Provided information: Begin

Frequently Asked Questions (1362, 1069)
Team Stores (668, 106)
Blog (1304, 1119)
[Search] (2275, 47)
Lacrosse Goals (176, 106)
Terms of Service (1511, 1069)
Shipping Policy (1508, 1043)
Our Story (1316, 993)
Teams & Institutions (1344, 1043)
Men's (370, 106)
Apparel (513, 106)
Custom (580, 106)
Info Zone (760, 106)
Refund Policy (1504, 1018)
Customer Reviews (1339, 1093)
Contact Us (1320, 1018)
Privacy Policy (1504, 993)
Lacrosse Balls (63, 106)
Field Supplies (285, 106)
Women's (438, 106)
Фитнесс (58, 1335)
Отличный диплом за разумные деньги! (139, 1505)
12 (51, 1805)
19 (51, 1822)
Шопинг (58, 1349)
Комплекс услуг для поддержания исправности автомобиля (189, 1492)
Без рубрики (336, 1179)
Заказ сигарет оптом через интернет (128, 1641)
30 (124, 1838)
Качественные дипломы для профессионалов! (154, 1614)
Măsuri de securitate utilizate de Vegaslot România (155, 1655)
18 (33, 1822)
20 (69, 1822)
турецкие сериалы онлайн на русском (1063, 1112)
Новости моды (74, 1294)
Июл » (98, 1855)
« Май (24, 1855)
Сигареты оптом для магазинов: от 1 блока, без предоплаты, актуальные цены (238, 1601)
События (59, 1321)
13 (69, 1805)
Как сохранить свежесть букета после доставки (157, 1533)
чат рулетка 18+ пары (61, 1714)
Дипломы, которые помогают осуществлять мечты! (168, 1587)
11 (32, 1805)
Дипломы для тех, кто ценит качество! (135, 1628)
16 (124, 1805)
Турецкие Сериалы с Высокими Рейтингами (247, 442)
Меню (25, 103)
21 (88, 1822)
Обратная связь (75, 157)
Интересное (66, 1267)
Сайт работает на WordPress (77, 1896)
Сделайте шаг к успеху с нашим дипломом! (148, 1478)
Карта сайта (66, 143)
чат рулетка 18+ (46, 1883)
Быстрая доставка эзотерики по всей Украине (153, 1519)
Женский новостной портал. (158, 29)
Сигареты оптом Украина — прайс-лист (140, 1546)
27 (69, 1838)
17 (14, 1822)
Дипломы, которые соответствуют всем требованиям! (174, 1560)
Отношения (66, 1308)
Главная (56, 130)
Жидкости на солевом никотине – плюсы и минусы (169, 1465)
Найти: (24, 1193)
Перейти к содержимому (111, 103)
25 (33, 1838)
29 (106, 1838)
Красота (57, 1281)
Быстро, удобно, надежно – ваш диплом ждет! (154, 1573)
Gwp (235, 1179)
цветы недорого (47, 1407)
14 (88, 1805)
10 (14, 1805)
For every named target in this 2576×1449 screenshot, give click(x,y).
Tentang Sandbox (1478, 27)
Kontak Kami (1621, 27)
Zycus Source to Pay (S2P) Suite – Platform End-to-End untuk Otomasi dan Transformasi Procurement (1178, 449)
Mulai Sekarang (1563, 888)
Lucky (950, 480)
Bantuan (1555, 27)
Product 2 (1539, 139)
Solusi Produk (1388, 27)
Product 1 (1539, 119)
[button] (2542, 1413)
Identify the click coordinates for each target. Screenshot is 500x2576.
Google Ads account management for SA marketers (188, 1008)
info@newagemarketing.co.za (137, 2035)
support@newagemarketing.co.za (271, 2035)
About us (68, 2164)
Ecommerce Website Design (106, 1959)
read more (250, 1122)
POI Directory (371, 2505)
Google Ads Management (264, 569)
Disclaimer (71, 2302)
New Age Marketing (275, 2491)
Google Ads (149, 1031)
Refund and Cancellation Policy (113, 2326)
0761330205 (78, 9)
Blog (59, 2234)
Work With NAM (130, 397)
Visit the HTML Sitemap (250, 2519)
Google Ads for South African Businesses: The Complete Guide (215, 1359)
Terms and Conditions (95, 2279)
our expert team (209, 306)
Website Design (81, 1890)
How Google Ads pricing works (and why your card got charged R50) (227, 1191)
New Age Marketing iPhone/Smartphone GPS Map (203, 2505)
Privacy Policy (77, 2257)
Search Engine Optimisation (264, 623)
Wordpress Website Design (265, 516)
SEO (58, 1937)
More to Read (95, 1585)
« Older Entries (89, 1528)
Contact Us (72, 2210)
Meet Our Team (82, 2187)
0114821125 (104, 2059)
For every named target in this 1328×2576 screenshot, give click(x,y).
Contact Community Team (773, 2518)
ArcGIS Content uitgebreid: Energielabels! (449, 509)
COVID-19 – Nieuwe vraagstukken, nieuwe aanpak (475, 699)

Provided information: End

*Your instructions*:
With the first line being the one containing "Blog (59, 2234)" and the last line the one containing "Privacy Policy (77, 2257)", transcribe exactly the lines above that fall in that range.

*Response to the exercise*:
Blog (59, 2234)
Work With NAM (130, 397)
Visit the HTML Sitemap (250, 2519)
Google Ads for South African Businesses: The Complete Guide (215, 1359)
Terms and Conditions (95, 2279)
our expert team (209, 306)
Website Design (81, 1890)
How Google Ads pricing works (and why your card got charged R50) (227, 1191)
New Age Marketing iPhone/Smartphone GPS Map (203, 2505)
Privacy Policy (77, 2257)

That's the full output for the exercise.